(Rows from a data collection)
------------------------------------------------------------------------

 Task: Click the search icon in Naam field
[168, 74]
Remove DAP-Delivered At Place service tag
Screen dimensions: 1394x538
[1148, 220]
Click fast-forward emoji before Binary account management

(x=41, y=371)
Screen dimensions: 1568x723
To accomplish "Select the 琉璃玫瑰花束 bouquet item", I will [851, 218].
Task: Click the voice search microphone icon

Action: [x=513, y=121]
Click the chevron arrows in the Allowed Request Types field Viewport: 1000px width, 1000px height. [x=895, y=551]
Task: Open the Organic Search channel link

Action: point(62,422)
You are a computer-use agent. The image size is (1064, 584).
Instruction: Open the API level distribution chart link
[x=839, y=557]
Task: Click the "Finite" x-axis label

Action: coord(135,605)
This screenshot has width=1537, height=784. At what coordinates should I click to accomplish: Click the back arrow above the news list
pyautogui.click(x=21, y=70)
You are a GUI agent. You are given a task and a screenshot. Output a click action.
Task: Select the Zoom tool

------------------------------------------------------------------------

**WHAT TO WORK ON**
Rewrite every line of the rows above as a Markdown table with two columns, No. and Line. Number the lines in order and leave out the blank ones.

**ANSWER IN FULL**
| No. | Line |
|---|---|
| 1 |  Task: Click the search icon in Naam field |
| 2 | [168, 74] |
| 3 | Remove DAP-Delivered At Place service tag |
| 4 | Screen dimensions: 1394x538 |
| 5 | [1148, 220] |
| 6 | Click fast-forward emoji before Binary account management |
| 7 | (x=41, y=371) |
| 8 | Screen dimensions: 1568x723 |
| 9 | To accomplish "Select the 琉璃玫瑰花束 bouquet item", I will [851, 218]. |
| 10 | Task: Click the voice search microphone icon |
| 11 | Action: [x=513, y=121] |
| 12 | Click the chevron arrows in the Allowed Request Types field Viewport: 1000px width, 1000px height. [x=895, y=551] |
| 13 | Task: Open the Organic Search channel link |
| 14 | Action: point(62,422) |
| 15 | You are a computer-use agent. The image size is (1064, 584). |
| 16 | Instruction: Open the API level distribution chart link |
| 17 | [x=839, y=557] |
| 18 | Task: Click the "Finite" x-axis label |
| 19 | Action: coord(135,605) |
| 20 | This screenshot has width=1537, height=784. At what coordinates should I click to accomplish: Click the back arrow above the news list |
| 21 | pyautogui.click(x=21, y=70) |
| 22 | You are a GUI agent. You are given a task and a screenshot. Output a click action. |
| 23 | Task: Select the Zoom tool |